The city has long been grappling with an increase in homelessness, a spike that began during the Bloomberg administration but has become more visible, especially to the media, over the last few months. That increase has sparked 311 complaints, tabloid outrage, and some action from City Hall. And, according to a story in DNAinfo this week, a handful of real estate brokers say they sometimes have trouble closing because of the presence of panhandlers and other homeless folk near their properties.

"I get approached at least once a day by a homeless person asking for change or food," one broker for Mirador Real Estate told DNAinfo. "This used to happen like once in a blue moon but now it has even affected business," the broker said, adding that panhandlers in neighborhoods like Chinatown, Washington Heights, Prospect Heights, and the South Bronx have been "more aggressive" recently.

The piece profiles a few prospective buyers and renters who chose to look elsewhere after spotting, say, a homeless person looking for cash outside a building they were considering, or a shirtless man passed out in front. One single woman looking at a walk-up in Hell's Kitchen eventually opted to rent in a doorman building; another, a pair of brothers in their 20s, passed on purchasing on West 25th Street over concerns about one of their girlfriends walking home at night.

Hey, it's your money, rent where your heart and bank account takes you. You can care about combating homelessness while still reasonably fearing a stranger who followed you into your building—though, as a spokesperson for Coalition for the Homeless pointed out, homeless people actually "tend to be victims of crime rather than perpetrators."

It is, however, quite hard to be sympathetic to the plight of the real estate broker who is struggling to sell to folks in SoBro.

There are a number of factors that contribute to homelessness—mental illness, chronic illness, drug addiction, job loss, disability, and family tragedy, to name a few—but in New York City, affordable housing is the central issue. Homelessness experts and advocates have pinpointed the start of the city's homelessness spike to 2005, when the Bloomberg administration stopped giving priority referrals for federal housing programs to homeless children and families; eventually, the administration killed housing assistance for homeless families altogether, and the homeless and shelter population soared.

That might not be the real estate lobby's fault, but it goes without saying that the gentrification they love so much has priced out families, pushing many into homelessness. We can argue endlessly about whether or not gentrification is all bad—perhaps the longterm effects remain to be seen, maybe not.

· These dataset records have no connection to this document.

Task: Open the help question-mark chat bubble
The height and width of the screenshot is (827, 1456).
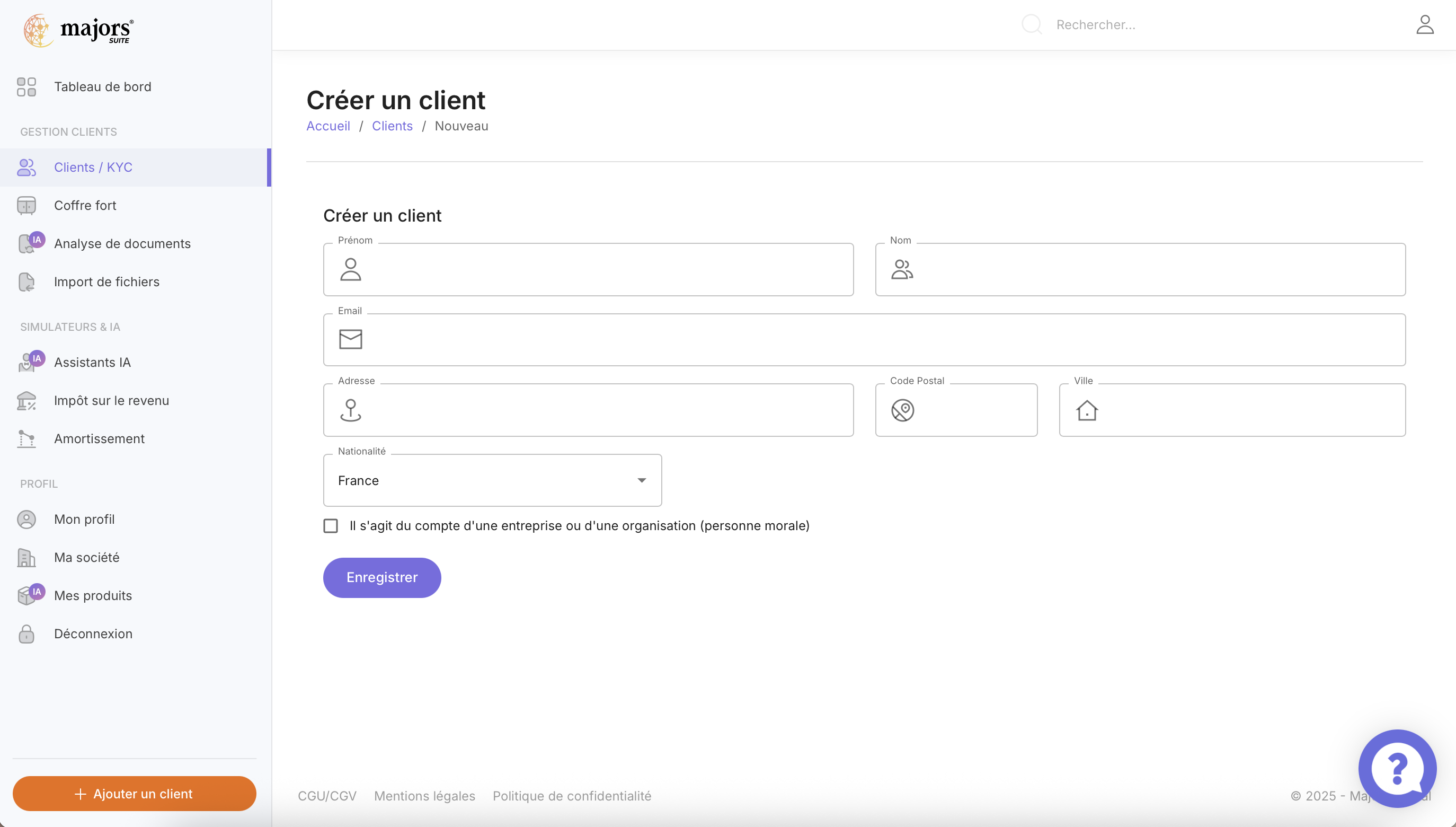Action: pyautogui.click(x=1397, y=768)
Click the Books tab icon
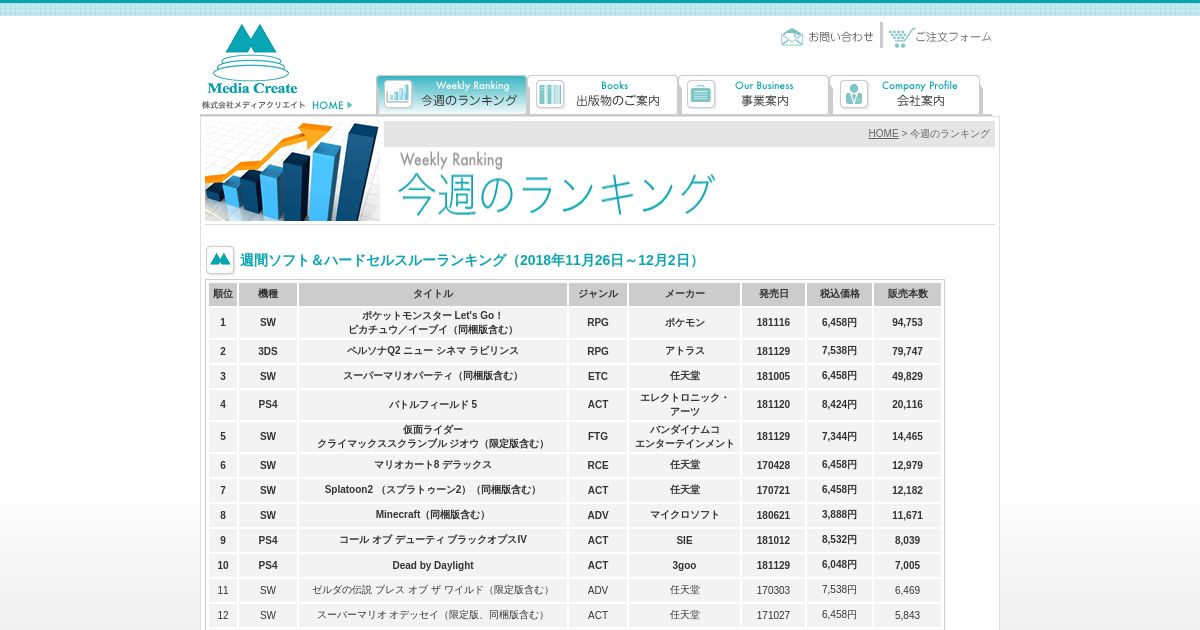 coord(550,94)
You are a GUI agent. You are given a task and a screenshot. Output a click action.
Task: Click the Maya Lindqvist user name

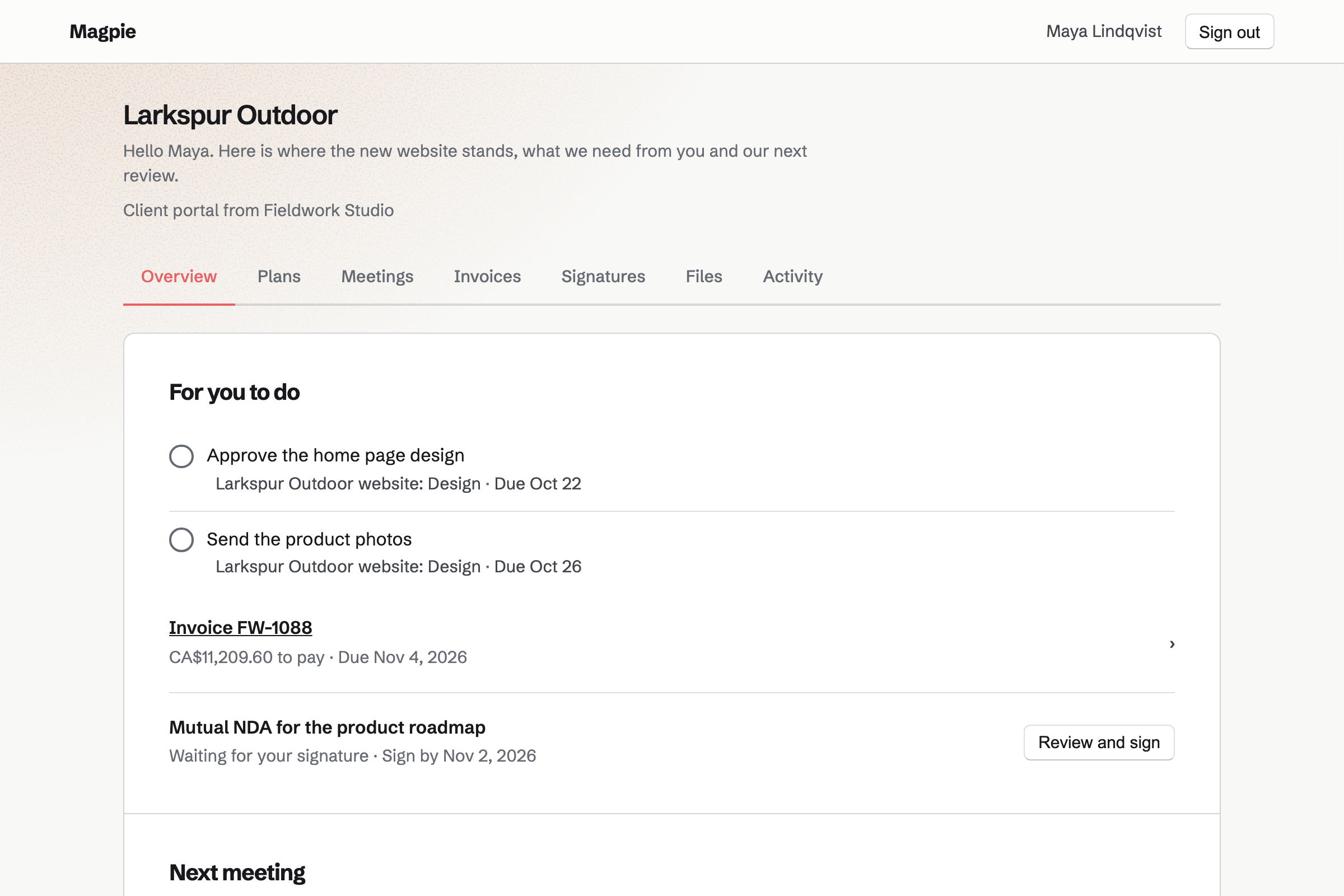point(1103,31)
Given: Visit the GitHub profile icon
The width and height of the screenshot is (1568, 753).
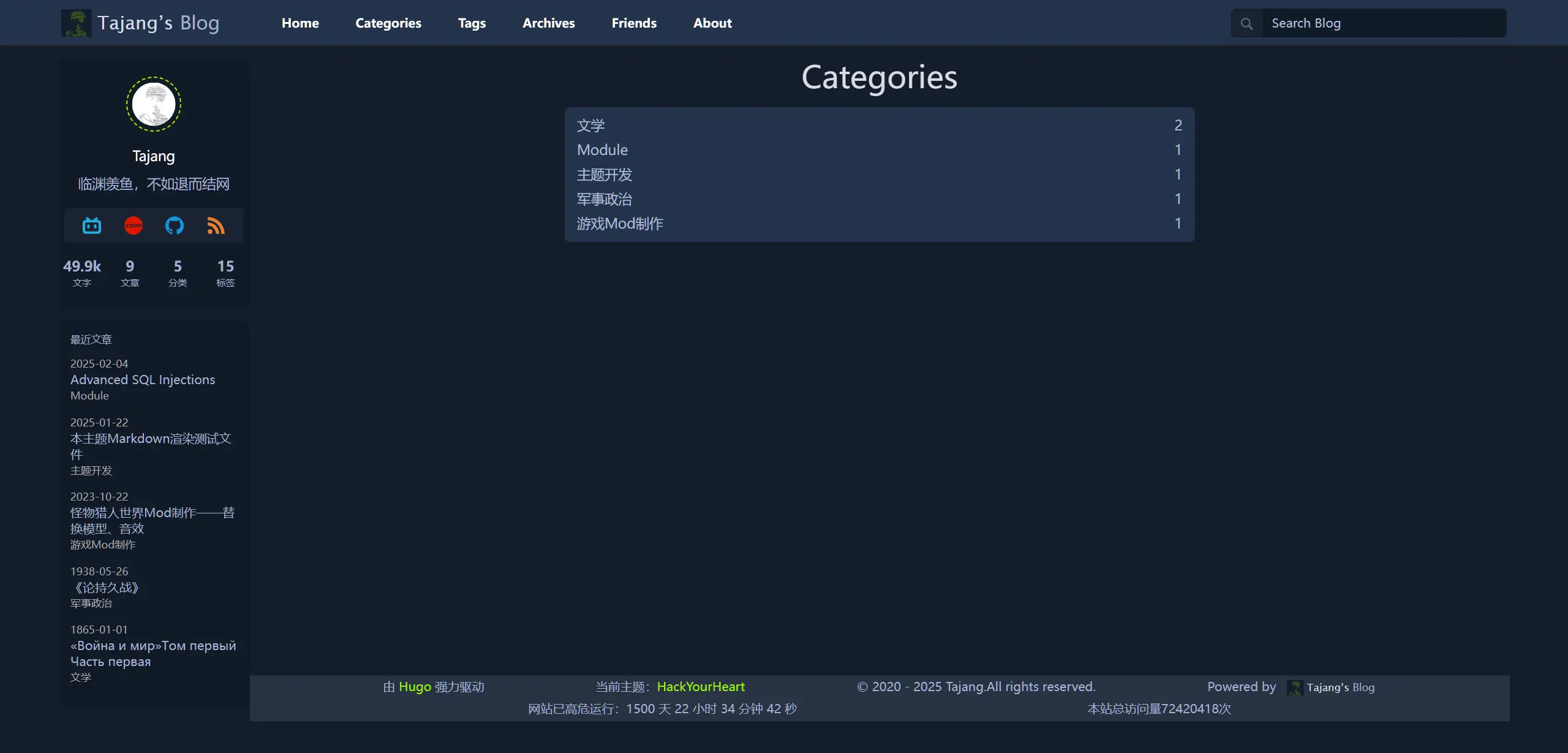Looking at the screenshot, I should [175, 226].
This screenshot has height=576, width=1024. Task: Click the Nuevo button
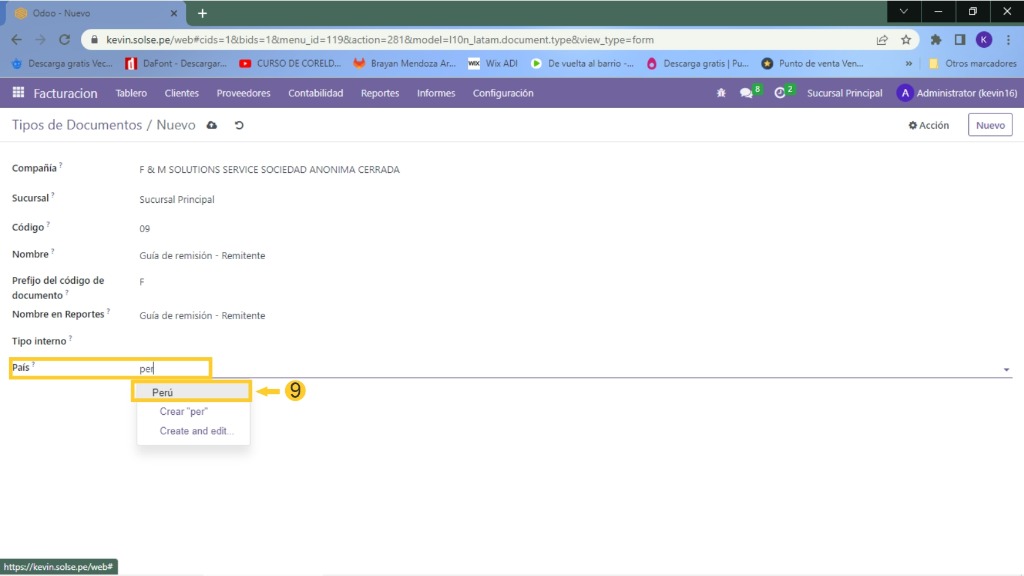(x=989, y=126)
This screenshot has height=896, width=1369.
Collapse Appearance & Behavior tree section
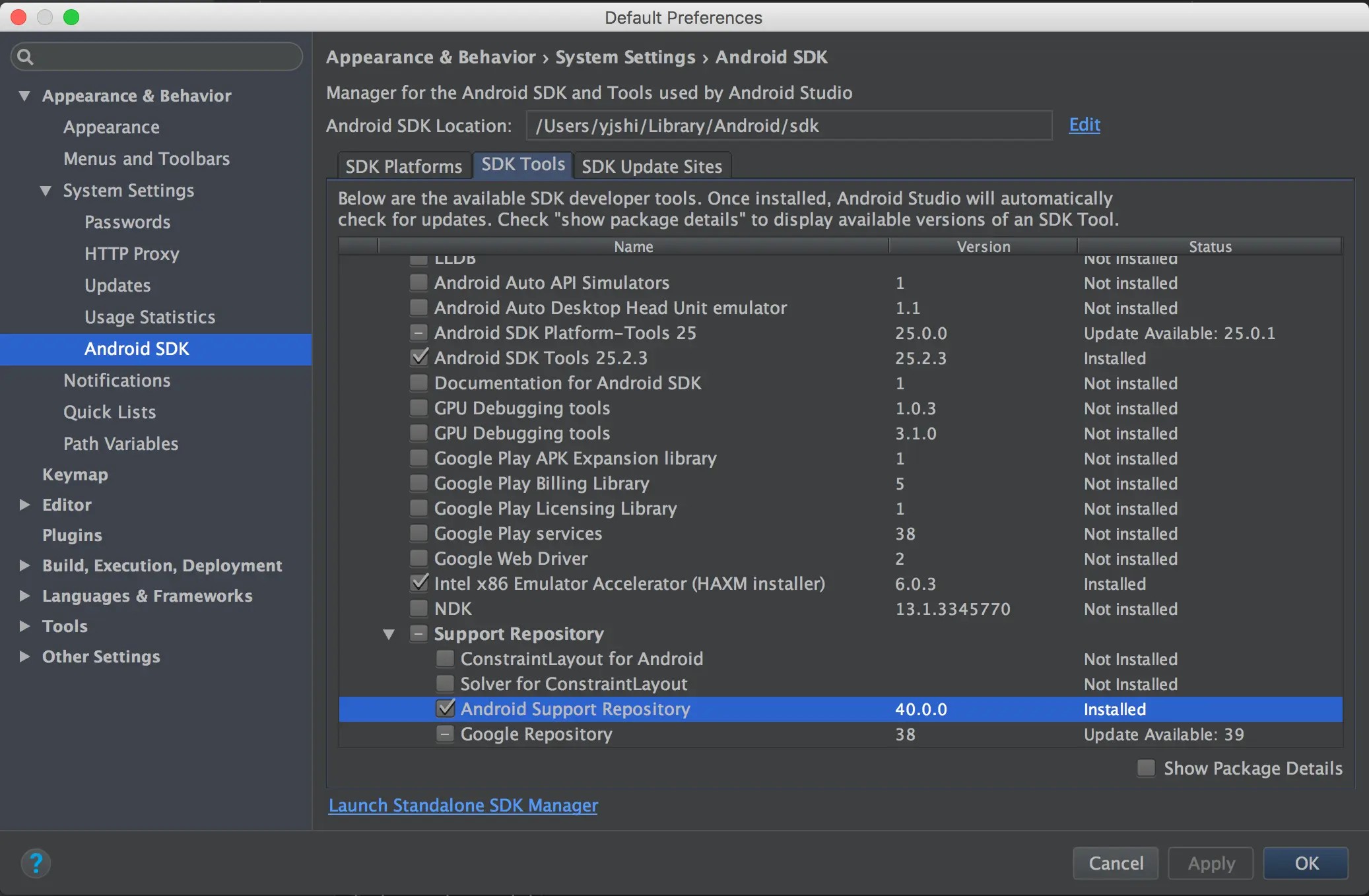tap(24, 96)
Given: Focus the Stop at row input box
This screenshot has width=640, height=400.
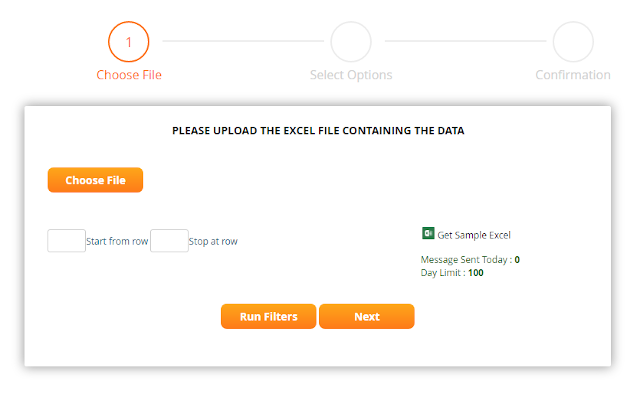Looking at the screenshot, I should (x=169, y=241).
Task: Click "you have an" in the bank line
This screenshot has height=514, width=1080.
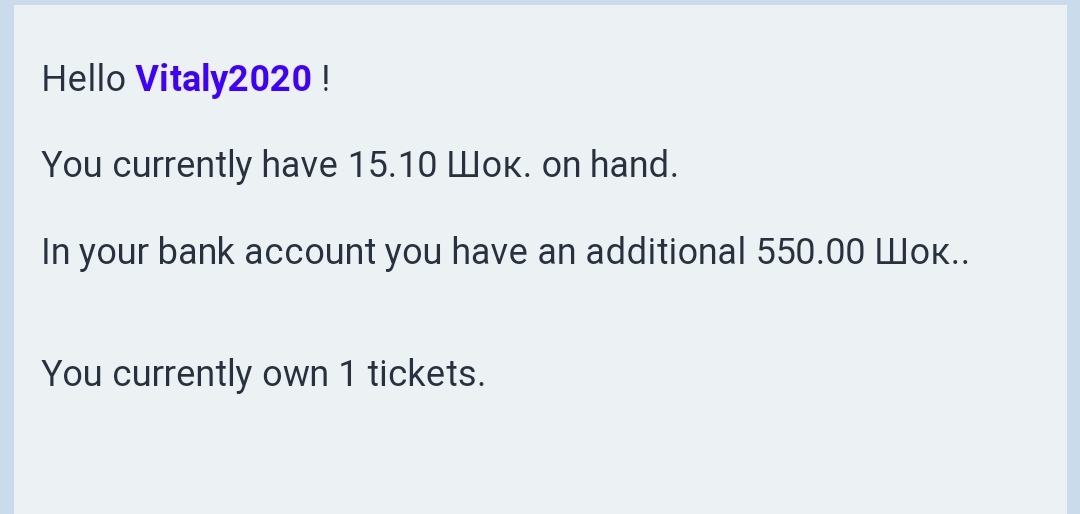Action: [x=479, y=252]
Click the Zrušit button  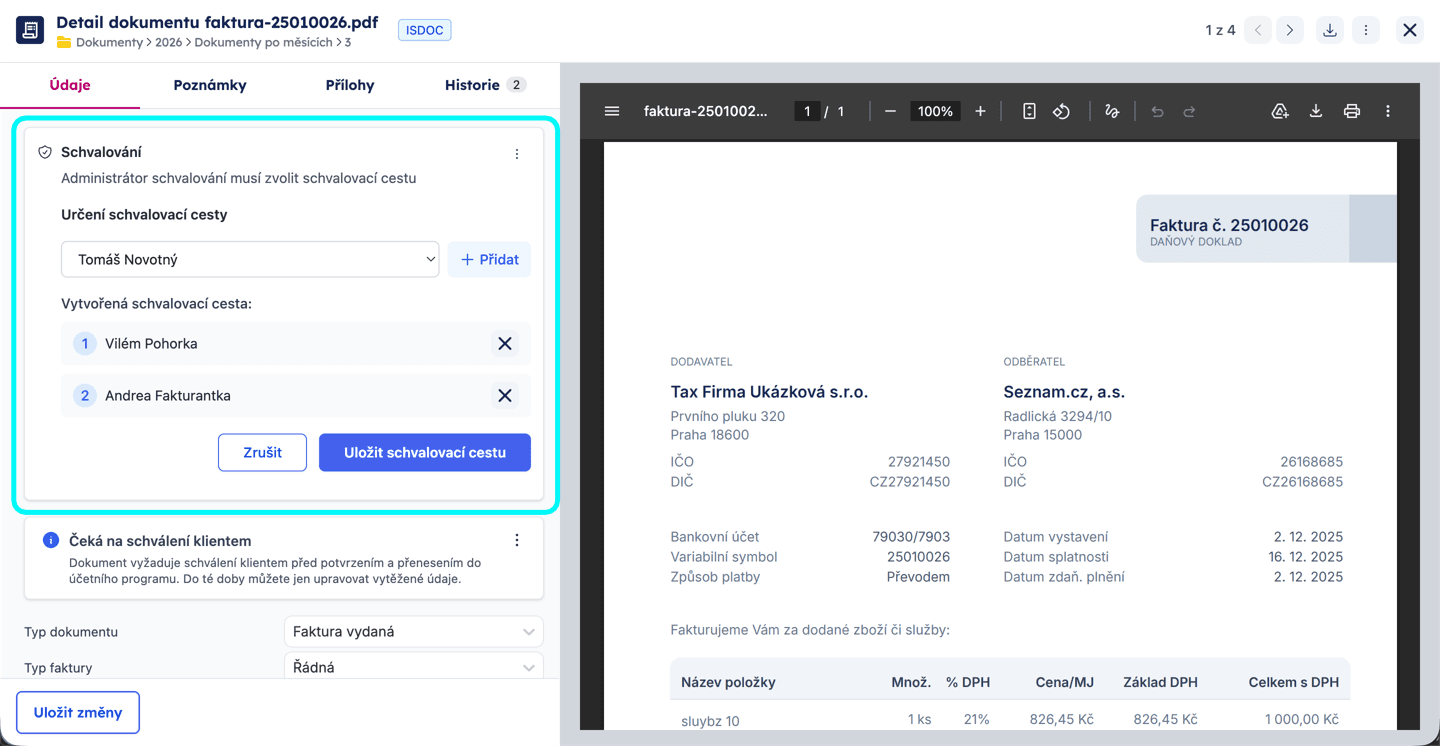(x=262, y=452)
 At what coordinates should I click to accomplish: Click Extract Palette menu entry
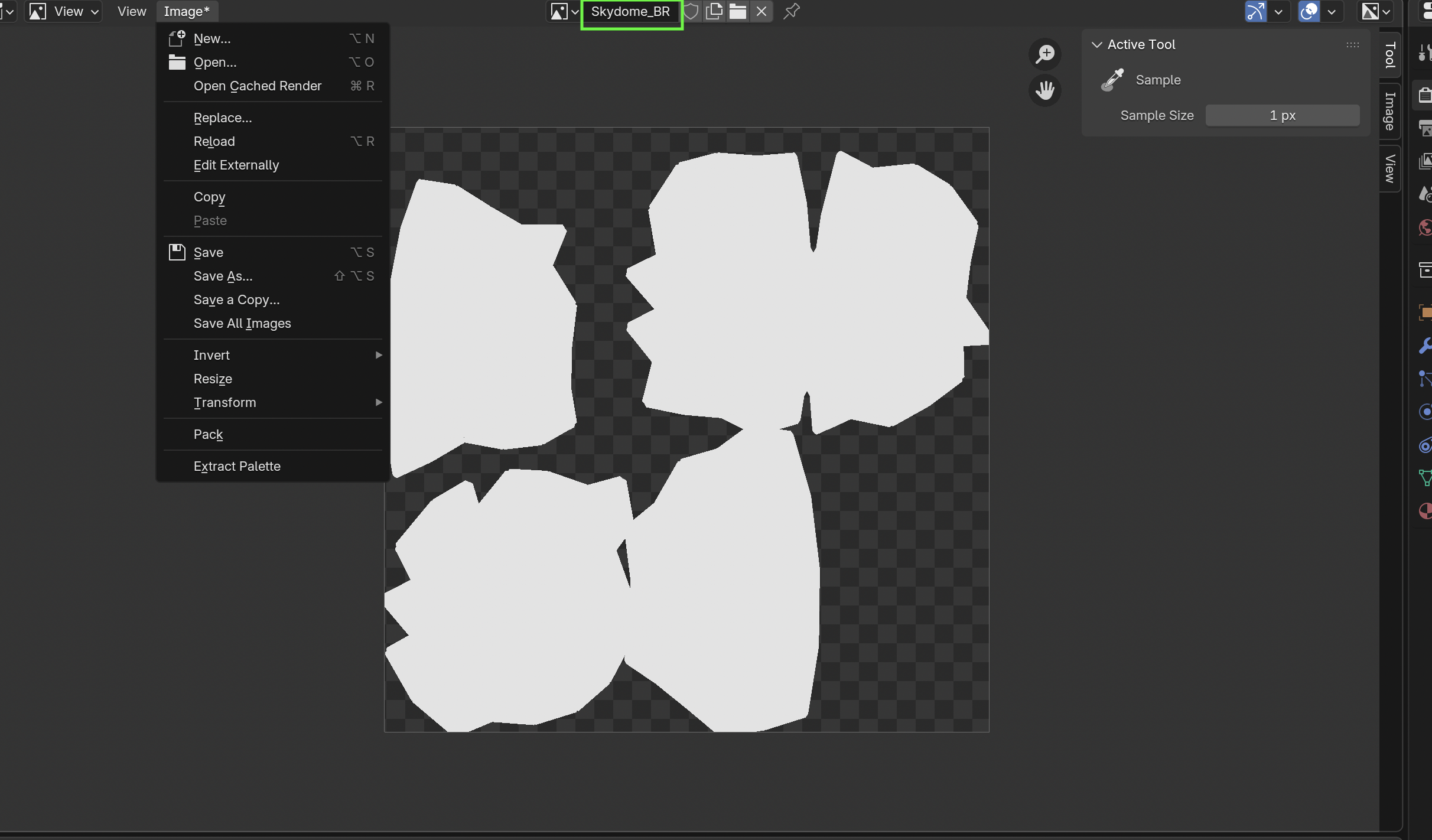click(x=237, y=466)
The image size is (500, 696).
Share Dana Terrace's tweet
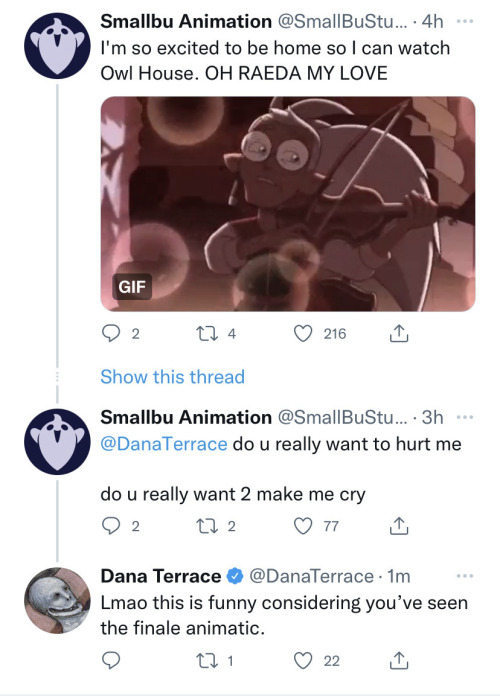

What we do know, though, is that real estate agents have knowingly rebranded neighborhoods and helped to push rents up faster than the cost of inflation, leaving the city full of people who can freak out the lucky few simply by being "shirtless."

Real estate brokers are the foot soldiers of the largest, most powerful lobby in NYC and NY State, and now some of them have the nerve to whine about people who can't afford the obscene cost of shelter—which their very industry has engendered? The field of nanotechnology has yet to design a violin small enough to soundtrack their struggles.